To provide a cost-effective oil-analysis option when a complete oil analysis isn’t required, Oil Analyzers INC. offers its Oil Analyzers Value Kit that focuses on the most critical used-oil analysis tests. While it provides less information than traditional kits, it focuses on the most important areas and effectively reveals whether the oil is suitable for continued use.
The Value Kit provides information on…
- Oil viscosity (or thickness)
- Corrosive wear potential
- Wear metals
- Remaining oil-additive components
Oil Analyzers INC. chose these four indicators because they correlate with the causes of almost all lubricant-related failures, including…
- Lack of oil (not the lubricant’s fault, but it is a leading cause of failure)
- Oil that’s too thin to effectively lubricate
- Oil that’s too thick to effectively lubricate
- Excessive acid accumulation, leading to corrosive wear
Oil viscosity is a vital oil-analysis measurement
The most important function of lubricants is to separate metal surfaces and prevent them from wearing against each other.
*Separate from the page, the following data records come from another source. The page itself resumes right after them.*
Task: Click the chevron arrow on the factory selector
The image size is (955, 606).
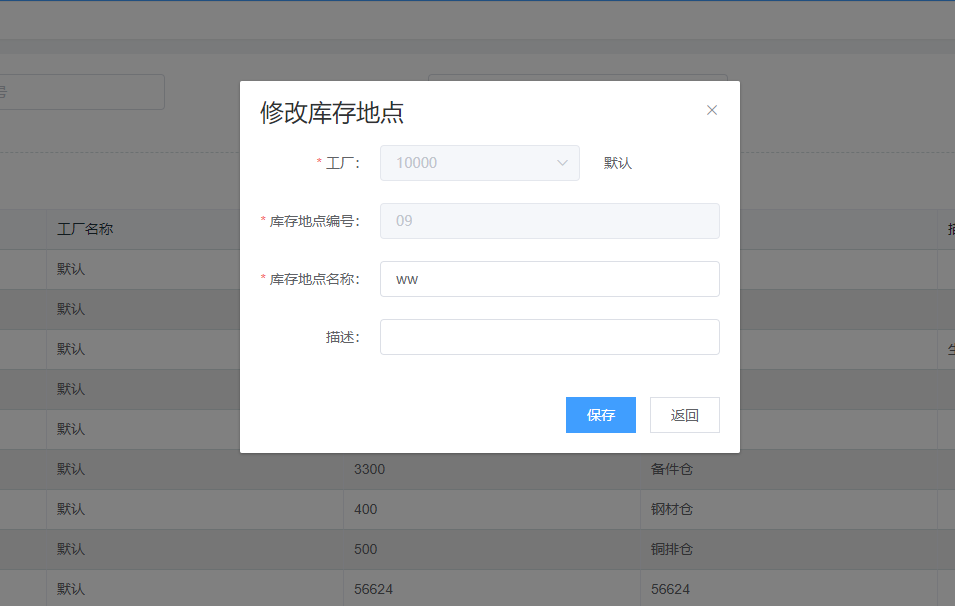Action: [563, 162]
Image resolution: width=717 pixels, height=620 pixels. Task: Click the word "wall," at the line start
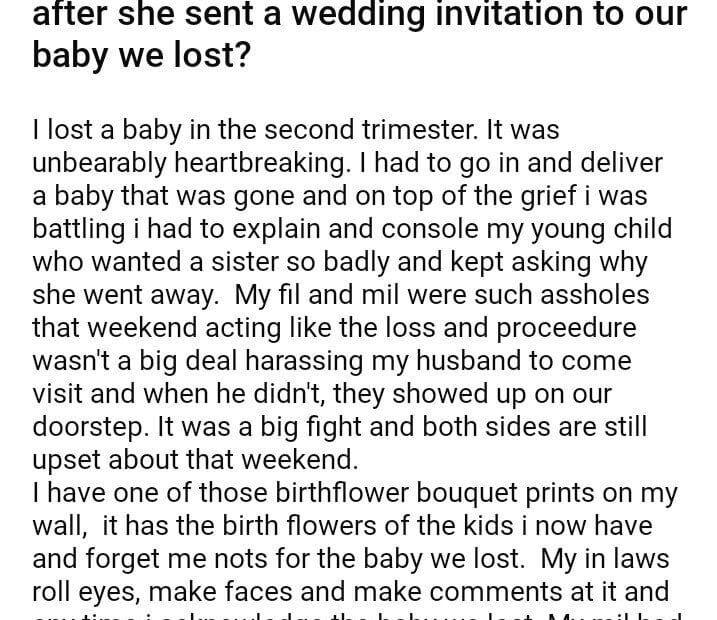56,525
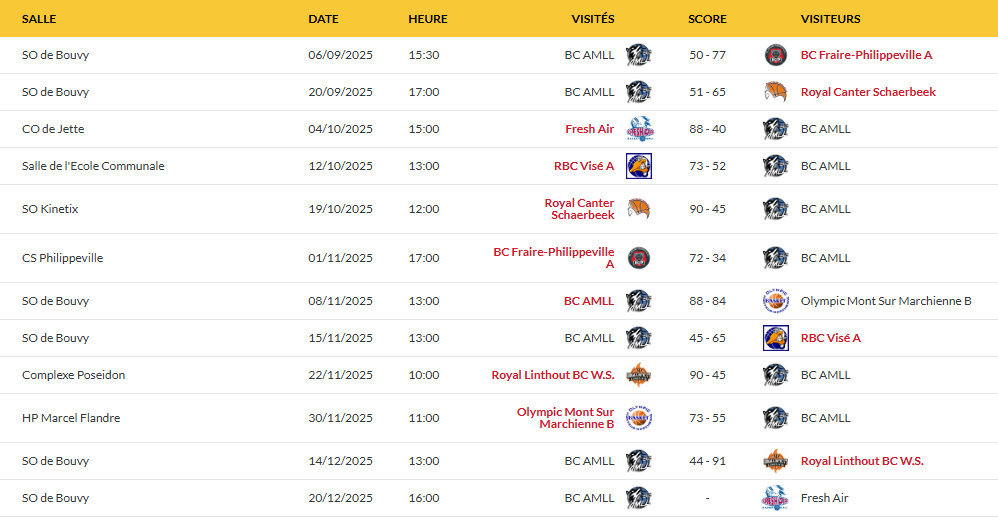The height and width of the screenshot is (517, 998).
Task: Open BC Fraire-Philippeville A visitor team link
Action: coord(866,55)
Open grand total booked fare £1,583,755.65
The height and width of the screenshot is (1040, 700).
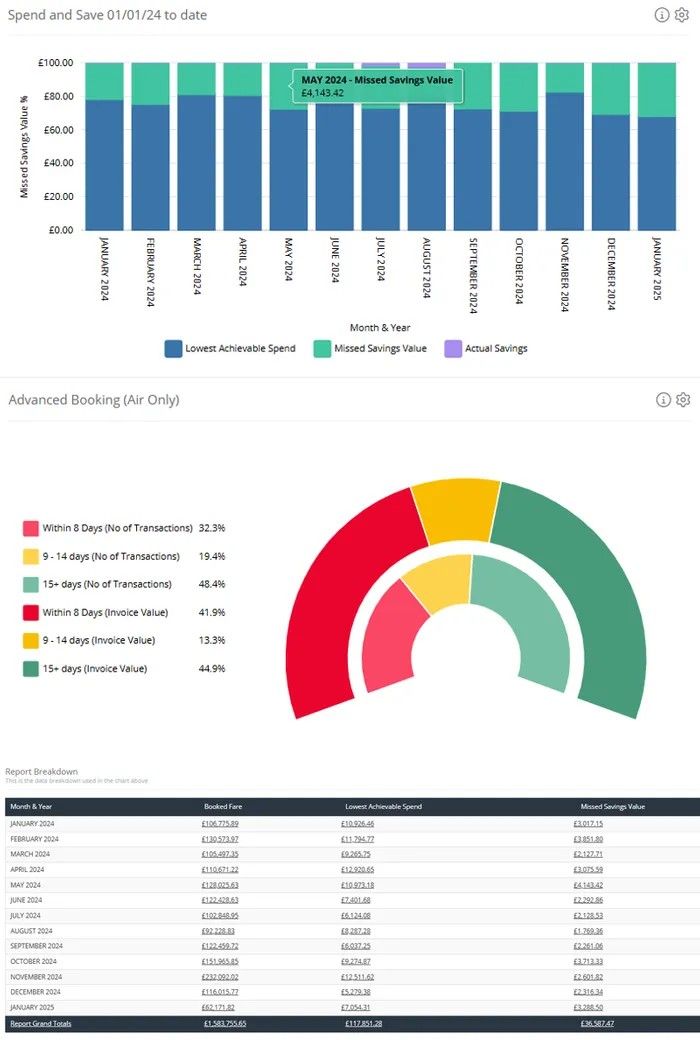pyautogui.click(x=225, y=1024)
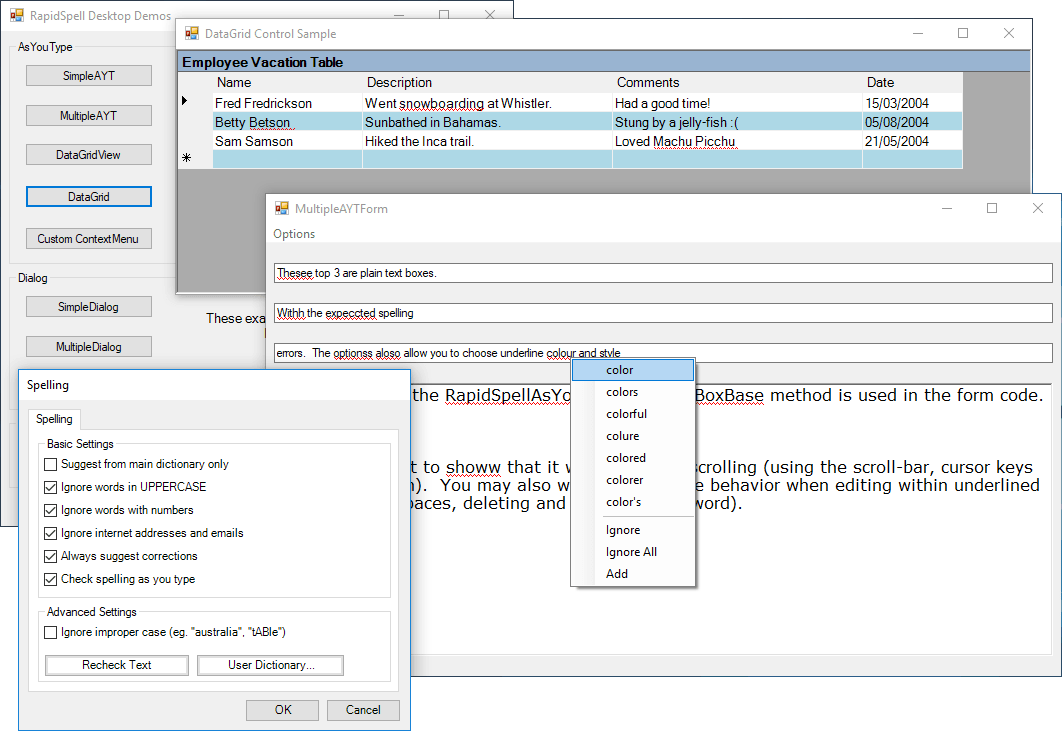Disable Check spelling as you type

tap(50, 578)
If oil becomes excessively thin (usually from fuel dilution), it can’t keep surfaces separated adequately, resulting in increased wear or catastrophic damage.
On the other hand, if oil becomes too thick (usually from water or soot contamination), the engine can’t pump it to critical areas fast enough, resulting in failure due to lack of oil.
TBN and TAN are also important
Acid development is the second area of focus in the Value Kit.
Combustion gases create a constant stream of acids. Antacids (detergents) are added to the engine oil to neutralize acids, but they deplete over time.
When acid-neutralizing additives are depleted, acids accumulate and attack metal surfaces, resulting in corroded surfaces that can break-up quickly when stressed.
Total base number (TBN) measures the acid-fighting capability left in the oil. The higher the number, the more you have left. Total acid number (TAN) is used primarily with lubricants like hydraulic fluid or compressor oil that contain less detergents.
Oil analysis also measures the types and amounts of elemental materials in the oil.
Some of these materials are beneficial components of the oil-additive package and others are contaminants or wear metals from the engine.
The lab needs to know which oil you are testing to know the expected amounts of beneficial oil additives for comparison. These materials (e.g. calcium, zinc) need to stay in the oil so it continues to provide good protection.
On the other hand, even during normal operation, some level of engine wear will occur, so you always see some wear metals (e.g. iron, aluminum) on an oil-analysis report. Normal wear metals that show in a report are microscopic particles; the oil filter will trap larger particles. It is important to watch the rate at which these accumulate in the oil so you can identify potential problems and correct them before the engine fails.
Complete oil analysis sometimes needed
Despite the Value Kit’s benefits, you sometimes need the added information a full-service oil analysis kit provides.
If the vehicle tested does not have an existing oil-analysis history (ideally three or more samples) or if there is a suspected problem with the equipment or lubricant, use a full-service oil analysis kit.
The additional testing provided in a full-service kit includes…
- Fuel dilution
- Soot level
- Water contamination
- Nitration levels
These test results are needed for troubleshooting lubrication problems and also for setting extended drain intervals.